---------- Data
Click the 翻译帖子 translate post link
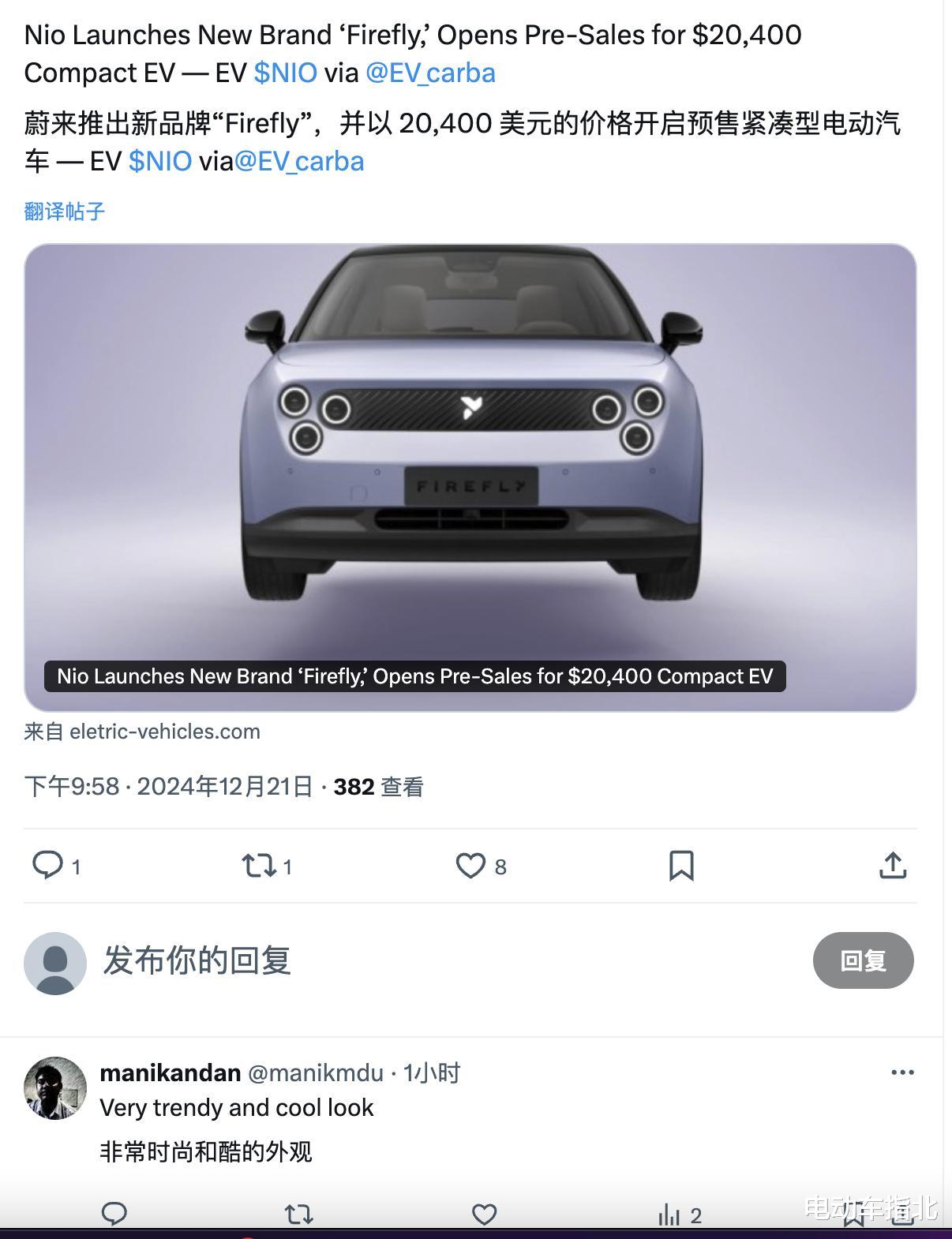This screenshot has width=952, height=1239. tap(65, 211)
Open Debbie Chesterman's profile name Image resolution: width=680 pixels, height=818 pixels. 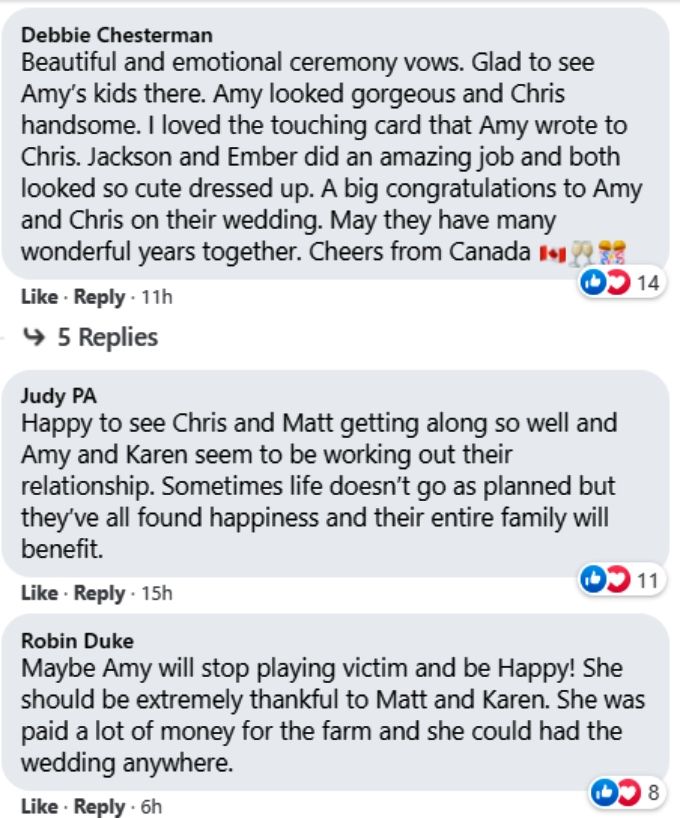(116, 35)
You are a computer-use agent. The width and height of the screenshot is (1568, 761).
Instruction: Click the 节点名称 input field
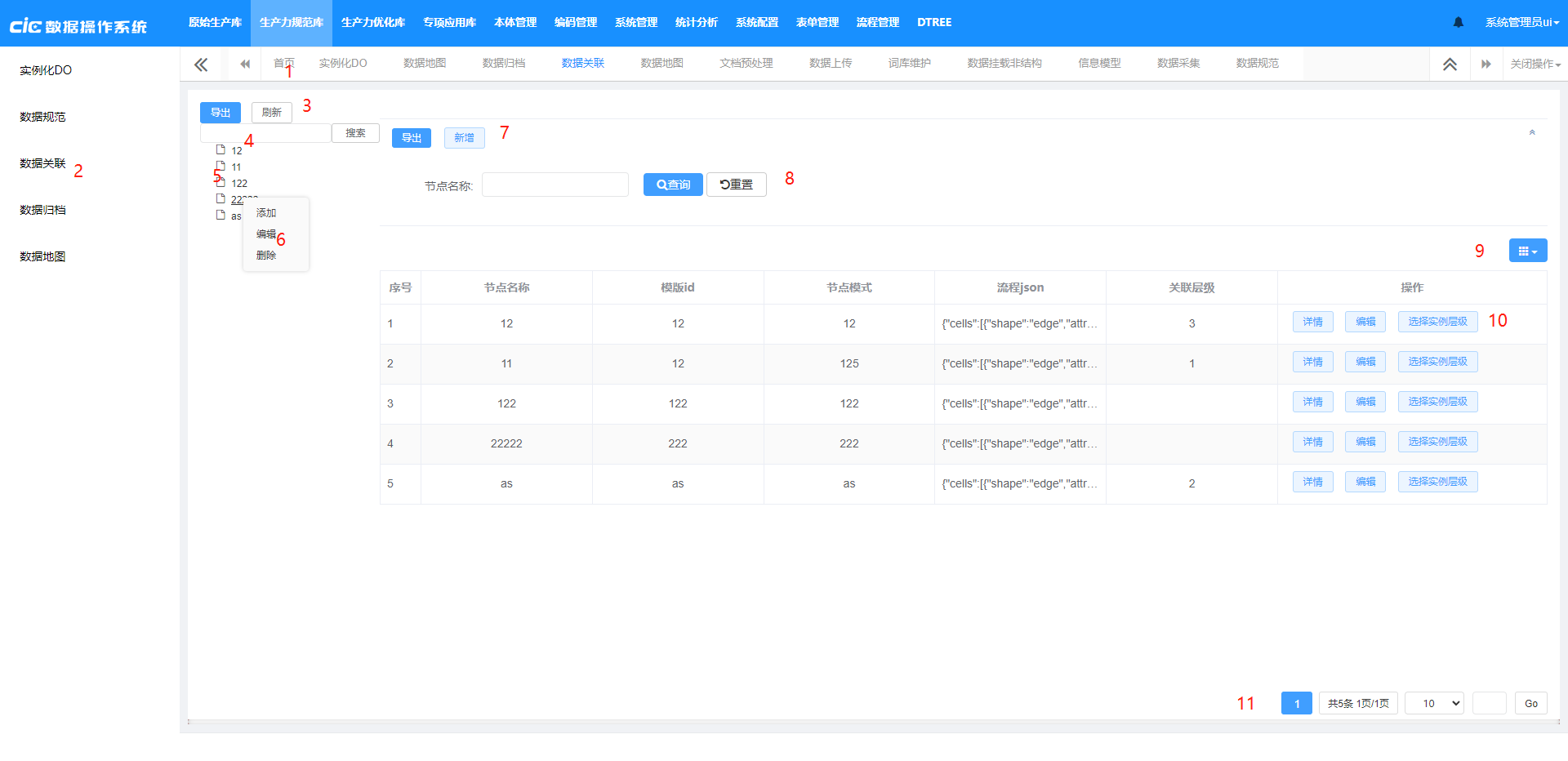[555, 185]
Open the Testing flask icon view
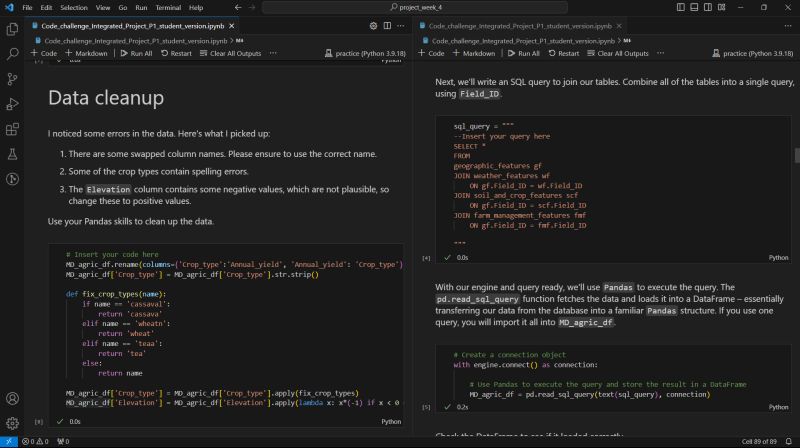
--------------------
● Instructions to follow
Beginning with the line that contains "You are a computer-use", output every line down to the last line of the entries above exactly as written, apart from the pictures.

● Task response
You are a computer-use agent. The width and height of the screenshot is (1568, 761).
Instruction: Click the 节点名称 input field
[555, 185]
Open the Testing flask icon view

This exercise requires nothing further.